Tuesday, 5 April 2011

Spring has truly sprung

Last week the weather took a turn for the better and, armed with my camera, I went out looking for willing (or otherwise) subjects for my college natural history diary.  So far the species are mounting up, however pen has not yet reached paper in terms of writing.  Plenty time for that.....

Adder (Vipera berus)

On Friday we took a quick trip out to see if we could find any adders.  Since the weather had warmed up it was hoped that they might be out basking in the sunshine.  Our first forray turned up an adder but it made its escape before some of us could get to it.  The second location we went to was much more successful.  We managed to see about 4 or 5 different adders and a couple of slow worms as well.  I am pretty scared of snakes and walking through the undergrowth looking for them was giving me the creeps.  As long as I could see them I was ok.  I just tried not to think what might be there that I couldn't see.
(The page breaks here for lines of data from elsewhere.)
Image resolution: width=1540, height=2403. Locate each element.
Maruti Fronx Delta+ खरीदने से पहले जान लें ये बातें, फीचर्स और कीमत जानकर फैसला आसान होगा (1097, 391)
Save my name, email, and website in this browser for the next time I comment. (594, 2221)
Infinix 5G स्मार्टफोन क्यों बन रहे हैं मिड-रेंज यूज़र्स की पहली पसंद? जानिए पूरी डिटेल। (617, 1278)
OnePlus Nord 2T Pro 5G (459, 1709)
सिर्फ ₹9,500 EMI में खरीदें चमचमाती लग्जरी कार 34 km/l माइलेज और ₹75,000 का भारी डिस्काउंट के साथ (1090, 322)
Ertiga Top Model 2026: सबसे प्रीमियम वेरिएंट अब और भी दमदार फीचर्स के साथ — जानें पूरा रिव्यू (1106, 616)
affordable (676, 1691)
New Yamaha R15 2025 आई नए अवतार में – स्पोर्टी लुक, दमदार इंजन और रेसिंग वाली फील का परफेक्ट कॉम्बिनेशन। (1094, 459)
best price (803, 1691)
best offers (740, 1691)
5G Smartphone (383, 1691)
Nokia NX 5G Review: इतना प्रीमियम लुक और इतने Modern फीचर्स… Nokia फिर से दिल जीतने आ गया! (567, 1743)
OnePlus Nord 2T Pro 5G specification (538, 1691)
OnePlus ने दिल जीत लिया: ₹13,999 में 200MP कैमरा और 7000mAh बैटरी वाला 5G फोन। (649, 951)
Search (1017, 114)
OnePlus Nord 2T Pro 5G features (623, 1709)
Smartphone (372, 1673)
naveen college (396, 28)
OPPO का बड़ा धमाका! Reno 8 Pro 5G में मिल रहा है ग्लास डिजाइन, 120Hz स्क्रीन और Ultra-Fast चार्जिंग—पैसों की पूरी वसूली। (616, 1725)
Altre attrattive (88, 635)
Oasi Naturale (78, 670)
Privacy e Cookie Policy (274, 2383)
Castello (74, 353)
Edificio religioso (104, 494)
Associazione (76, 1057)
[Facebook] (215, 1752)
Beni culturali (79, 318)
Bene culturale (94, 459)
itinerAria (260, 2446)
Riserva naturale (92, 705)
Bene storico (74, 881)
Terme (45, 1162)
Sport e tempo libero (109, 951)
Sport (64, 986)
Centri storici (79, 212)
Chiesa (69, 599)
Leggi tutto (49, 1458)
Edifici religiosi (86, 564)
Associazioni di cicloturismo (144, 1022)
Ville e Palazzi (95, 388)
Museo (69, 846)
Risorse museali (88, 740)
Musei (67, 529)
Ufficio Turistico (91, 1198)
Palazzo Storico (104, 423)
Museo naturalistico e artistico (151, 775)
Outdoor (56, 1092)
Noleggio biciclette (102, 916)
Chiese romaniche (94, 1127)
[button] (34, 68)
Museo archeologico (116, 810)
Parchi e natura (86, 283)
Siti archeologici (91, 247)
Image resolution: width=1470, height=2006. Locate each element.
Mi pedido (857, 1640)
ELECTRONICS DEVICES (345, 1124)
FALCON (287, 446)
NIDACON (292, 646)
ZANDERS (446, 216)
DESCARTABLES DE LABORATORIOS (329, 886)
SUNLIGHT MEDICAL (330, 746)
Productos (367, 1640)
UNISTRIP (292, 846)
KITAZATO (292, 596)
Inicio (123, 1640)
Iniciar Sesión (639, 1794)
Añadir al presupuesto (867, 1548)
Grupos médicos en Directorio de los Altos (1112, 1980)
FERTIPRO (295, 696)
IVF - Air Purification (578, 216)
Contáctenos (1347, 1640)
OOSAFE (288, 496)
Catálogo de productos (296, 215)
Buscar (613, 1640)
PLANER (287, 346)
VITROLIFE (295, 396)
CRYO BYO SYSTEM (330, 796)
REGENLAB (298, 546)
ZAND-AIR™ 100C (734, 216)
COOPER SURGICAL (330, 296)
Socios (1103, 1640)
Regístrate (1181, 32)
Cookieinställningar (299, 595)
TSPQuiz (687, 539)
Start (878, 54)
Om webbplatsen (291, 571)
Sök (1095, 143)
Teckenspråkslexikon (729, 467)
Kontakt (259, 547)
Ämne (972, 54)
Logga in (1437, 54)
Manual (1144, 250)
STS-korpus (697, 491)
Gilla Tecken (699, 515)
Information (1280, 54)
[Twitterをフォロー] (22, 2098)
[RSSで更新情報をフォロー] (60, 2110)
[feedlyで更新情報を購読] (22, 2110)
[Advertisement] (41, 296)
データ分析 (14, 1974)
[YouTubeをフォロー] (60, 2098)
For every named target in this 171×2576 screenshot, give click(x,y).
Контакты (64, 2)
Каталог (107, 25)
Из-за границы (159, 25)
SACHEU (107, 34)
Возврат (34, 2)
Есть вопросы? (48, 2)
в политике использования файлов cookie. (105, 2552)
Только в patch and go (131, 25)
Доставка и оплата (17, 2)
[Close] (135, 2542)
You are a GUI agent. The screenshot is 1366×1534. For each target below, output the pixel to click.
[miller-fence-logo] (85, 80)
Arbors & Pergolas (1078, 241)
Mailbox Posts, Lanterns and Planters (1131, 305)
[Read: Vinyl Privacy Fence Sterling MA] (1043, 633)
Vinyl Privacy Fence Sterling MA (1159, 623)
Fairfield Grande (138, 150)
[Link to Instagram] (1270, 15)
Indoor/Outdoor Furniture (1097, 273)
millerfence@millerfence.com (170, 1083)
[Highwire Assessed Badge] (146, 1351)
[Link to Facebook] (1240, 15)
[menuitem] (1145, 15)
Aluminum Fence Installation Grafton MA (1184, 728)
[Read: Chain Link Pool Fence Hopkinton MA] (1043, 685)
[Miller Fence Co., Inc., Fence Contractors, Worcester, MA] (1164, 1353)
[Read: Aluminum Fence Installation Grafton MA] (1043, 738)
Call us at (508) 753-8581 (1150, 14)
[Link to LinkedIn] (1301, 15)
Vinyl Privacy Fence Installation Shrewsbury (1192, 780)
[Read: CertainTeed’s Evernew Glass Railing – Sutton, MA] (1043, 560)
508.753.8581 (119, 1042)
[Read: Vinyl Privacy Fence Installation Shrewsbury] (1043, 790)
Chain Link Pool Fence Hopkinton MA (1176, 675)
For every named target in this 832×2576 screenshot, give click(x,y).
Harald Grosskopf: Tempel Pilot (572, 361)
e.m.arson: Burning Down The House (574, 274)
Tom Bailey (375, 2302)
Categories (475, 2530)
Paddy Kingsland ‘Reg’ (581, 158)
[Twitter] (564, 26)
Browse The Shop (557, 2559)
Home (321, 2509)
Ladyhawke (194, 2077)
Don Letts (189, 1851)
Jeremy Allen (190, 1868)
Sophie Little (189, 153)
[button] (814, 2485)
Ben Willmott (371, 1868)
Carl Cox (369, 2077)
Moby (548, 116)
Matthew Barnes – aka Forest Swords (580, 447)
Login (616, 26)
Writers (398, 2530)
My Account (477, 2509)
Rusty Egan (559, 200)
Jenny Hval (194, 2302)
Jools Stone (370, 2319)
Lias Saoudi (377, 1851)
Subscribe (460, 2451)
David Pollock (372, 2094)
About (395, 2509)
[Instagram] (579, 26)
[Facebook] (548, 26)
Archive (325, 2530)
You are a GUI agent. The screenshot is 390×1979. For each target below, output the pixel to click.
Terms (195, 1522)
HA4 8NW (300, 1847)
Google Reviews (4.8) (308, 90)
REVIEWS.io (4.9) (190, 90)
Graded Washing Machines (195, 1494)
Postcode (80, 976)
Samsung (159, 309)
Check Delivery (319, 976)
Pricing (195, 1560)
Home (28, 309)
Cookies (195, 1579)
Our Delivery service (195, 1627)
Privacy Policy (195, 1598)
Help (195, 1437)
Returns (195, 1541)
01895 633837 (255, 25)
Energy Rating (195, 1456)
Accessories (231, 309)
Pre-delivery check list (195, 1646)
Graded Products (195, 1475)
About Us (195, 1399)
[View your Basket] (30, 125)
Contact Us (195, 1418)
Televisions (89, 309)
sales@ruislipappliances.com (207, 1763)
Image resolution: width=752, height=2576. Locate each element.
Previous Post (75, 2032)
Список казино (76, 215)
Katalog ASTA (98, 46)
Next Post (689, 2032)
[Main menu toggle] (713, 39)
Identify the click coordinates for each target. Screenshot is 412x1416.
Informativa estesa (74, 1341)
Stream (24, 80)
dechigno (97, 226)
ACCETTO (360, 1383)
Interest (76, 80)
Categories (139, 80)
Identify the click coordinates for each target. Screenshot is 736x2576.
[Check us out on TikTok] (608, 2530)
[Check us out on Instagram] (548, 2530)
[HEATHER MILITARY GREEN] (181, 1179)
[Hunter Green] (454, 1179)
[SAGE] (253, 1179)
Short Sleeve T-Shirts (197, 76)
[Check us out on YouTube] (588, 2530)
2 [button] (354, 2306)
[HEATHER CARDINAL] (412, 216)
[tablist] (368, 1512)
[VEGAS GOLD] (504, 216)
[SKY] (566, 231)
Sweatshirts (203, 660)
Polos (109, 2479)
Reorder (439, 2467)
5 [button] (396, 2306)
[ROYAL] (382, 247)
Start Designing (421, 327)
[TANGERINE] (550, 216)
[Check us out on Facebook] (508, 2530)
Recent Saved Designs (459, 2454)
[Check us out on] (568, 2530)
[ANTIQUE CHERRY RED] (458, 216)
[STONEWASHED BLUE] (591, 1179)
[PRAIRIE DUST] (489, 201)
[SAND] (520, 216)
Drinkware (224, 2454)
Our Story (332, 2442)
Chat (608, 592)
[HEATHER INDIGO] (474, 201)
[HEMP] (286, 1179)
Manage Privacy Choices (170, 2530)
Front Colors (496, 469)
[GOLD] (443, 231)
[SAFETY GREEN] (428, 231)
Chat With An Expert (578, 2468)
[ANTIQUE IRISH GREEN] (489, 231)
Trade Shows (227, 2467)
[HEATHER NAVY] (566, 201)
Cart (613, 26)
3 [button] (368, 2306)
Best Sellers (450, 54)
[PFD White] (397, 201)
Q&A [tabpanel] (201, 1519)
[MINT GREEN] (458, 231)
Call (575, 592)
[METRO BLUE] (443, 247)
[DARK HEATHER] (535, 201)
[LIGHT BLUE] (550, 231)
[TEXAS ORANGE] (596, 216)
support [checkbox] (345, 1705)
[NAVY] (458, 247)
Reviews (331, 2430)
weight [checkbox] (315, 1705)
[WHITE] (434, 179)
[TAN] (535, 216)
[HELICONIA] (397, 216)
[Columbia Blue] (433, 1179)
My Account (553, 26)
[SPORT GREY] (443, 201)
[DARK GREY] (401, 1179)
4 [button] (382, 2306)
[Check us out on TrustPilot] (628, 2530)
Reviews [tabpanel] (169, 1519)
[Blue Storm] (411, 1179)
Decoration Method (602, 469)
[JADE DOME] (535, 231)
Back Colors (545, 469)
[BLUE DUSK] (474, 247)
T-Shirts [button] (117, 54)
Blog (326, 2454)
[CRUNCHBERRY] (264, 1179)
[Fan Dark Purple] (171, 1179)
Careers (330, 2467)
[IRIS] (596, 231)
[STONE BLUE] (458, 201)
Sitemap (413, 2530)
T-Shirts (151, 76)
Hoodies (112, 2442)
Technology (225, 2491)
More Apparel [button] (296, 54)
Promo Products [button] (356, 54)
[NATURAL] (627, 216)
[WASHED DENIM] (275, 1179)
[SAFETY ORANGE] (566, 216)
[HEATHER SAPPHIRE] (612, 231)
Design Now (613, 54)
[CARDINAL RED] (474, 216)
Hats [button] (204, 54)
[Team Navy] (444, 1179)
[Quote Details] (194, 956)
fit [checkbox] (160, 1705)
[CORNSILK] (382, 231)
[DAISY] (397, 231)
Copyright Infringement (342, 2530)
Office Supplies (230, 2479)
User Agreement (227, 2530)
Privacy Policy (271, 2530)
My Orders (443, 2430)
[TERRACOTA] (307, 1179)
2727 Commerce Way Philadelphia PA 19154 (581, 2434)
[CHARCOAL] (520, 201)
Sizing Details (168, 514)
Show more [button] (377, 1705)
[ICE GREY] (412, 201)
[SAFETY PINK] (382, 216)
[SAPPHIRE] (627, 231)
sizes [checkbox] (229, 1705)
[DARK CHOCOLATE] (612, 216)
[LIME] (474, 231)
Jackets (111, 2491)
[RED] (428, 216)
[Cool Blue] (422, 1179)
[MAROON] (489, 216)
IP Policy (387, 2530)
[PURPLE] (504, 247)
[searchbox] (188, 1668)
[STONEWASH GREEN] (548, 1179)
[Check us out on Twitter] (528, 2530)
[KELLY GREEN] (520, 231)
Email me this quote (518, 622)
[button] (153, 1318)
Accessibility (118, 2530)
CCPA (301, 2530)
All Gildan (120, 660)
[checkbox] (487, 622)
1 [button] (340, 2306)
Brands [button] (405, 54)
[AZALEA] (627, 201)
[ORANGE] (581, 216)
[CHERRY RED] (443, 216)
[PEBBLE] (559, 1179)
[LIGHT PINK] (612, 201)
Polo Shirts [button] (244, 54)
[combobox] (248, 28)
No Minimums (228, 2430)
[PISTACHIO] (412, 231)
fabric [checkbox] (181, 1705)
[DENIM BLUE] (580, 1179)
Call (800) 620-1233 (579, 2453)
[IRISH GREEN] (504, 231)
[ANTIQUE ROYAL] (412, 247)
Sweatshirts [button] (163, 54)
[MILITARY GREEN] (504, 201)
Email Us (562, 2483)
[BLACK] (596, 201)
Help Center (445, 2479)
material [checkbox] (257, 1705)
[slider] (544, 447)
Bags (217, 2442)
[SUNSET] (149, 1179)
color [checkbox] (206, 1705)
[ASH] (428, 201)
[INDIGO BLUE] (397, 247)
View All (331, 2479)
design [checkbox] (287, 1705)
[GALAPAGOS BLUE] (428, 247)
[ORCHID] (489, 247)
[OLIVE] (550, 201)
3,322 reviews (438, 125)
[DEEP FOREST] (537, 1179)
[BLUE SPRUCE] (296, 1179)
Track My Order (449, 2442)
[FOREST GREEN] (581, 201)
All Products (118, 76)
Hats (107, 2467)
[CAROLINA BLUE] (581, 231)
Slow Worm (Anguis fragilis)

Snake's Head Fritillary (Fritillaria meleagris)
Later that day I was delighted to find a host of beautiful Snake's Head Fritillaries on the college estate.  I remembered these flowers from my trip to La Brenne in France where they are in fact quite rare.  We felled quite a few trees in a woodland area of one of the reserves to allow light to penetrate the canopy and give the Fritillaries a fighting chance.  I hadn't realised that they were quite common in the UK, but was delighted to see them.  Definitely one for the diary!

At the weekend, after I had completed my work party at Langdon Lake & Meadows I took a wander round the reserve to look for butterflies.  I had already seen a Brimstone and a Peacock whilst I had been working but hadn't been able to snap any pictures.  I found a Peacock on the edge of the arable field at the back of the reserve, and also a cute little rabbit (not of any real scientific or diary interest but so cute I have to share the picture!).

Peacock (Inachis io)

Rabbit (Oryctolagus cuniculus)

Finally I walked round the lake and took a couple of pictures of the geese.

Greylag Goose (Anser anser)

Canada Goose (Branta canadensis)

Name that mammal...

I recently took part in Kent Wildlife Trust's Mammal Identification course.  The course took place, unsurprisingly, in Kent at Wildwood Trust.  This is a really lovely place which is a bit like a safari park for native animals.  In actual fact they have a lot of different animals including arctice fox, lynx and bison which are not native, but interesting all the same.

We spent the morning learning about the different families of animals, their main identification features and about fieldcraft techniques, i.e. spotting and identifying tracks and poo.  We were also able to look at pelts, antlers, skulls and other bones in the class to help us get an idea of the size of the animals.

After lunch, outside in the sunshine, we had a tour round the park to see the animals we had been taught about.  Some of which were elusive, weasel and stoat were both quite shy, and the badger had to be coaxed out of bed...

Polecat (Mustela putorius)

Badger (Meles meles)

Otter (Lutra lutra)

Fallow Deer (Dama dama)

Fallow Deer (Dama dama)

Wild Boar (Sus scrofa)

Konik Horse (Equus caballus)

Red Deer (Cervus elaphus)

Red Fox (Vulpes vulpes)

The day was very informative and it was really helpful to see the animals close up to get an indication of their size and key features.  The other animals we saw were:

Arctic Fox (Alopex lagopus); Bison (Bison bonasus); Harvest Mouse (Micromys minutus); Lynx (Lynx lynx); Pine Marten (Martes martes); Stoat (Mustela ermines); Weasel (Mustela nivalis); and Wolf (Canis lupus).

We finished the day off with a "poo i.d. test" in which Kerry and I fared quite admirably.  Chris Packham would have been proud of us!